From that moment on, thoughts of suicide began to recur with increasing frequency. I contemplated hanging myself in the woods, but that was too dramatic, and it would be better anyway if I could make it look like an accident. I thought about sleeping outside on a cold night to get hypothermia, but that wouldn’t be quick enough, and the volunteers might try to save me. I kept coming back to hemlock, which definitely seemed the best solution – if only I could find some. It’s harder to kill yourself in the wild than in an urban setting, where bridges, cars and trains provide plenty of opportunities.
But deep down, I think I always knew that I didn’t have the courage. It takes guts to put an end to your life, and a decisiveness that I once had but was now completely lacking. I bumbled along, incapable of making the smallest decision, let alone a momentous one like suicide. And I could see no way out of Utopia, no place to land, and nothing to put an end to my free fall.

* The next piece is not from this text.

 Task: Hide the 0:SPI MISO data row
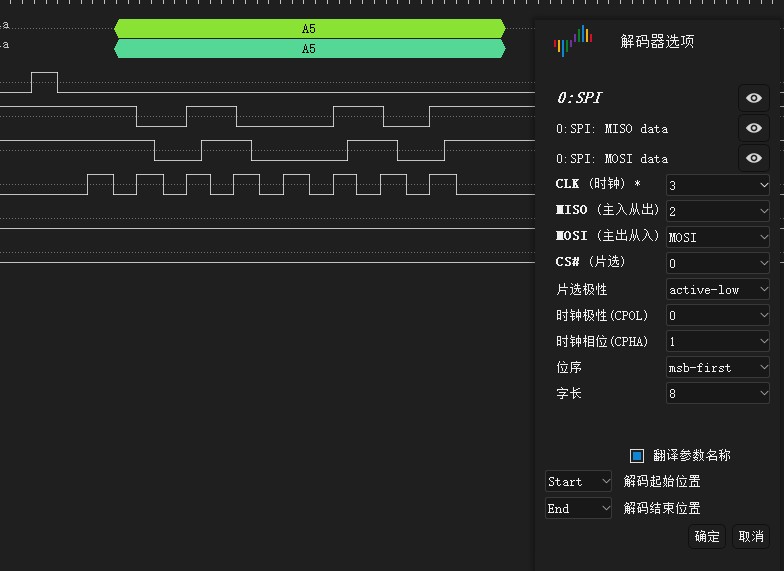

Apart from Bo, the only other person I confided in about my rapidly worsening state of mind was my friend Chris. I had broken my rule about only using the Internet for Utopia business and sent him an email. My ability to concentrate had diminished to the point where I was only able to write a few lines. But they must have been enough to convey some idea of my sense of helplessness and despair, for Chris immediately bought me a plane ticket to London, so he could look after me for a week at his house in Catford.
Miserable though I was in Utopia, I was loath to take another break. I had already spent time with Scott and Jules after my crisis at open day, and now I was at the cottage every other night with Bo, so the idea of spending a whole week away on top of all that felt deeply disloyal. The volunteers might come and go, but I was supposed to be there throughout the experiment, fully immersed in my alternative reality. But that was clearly no longer the case, and Chris tried to reassure me that this was the best thing I could do to make the project a success. Even the volunteers agreed I needed a break. But all the same, I felt guilty about going away.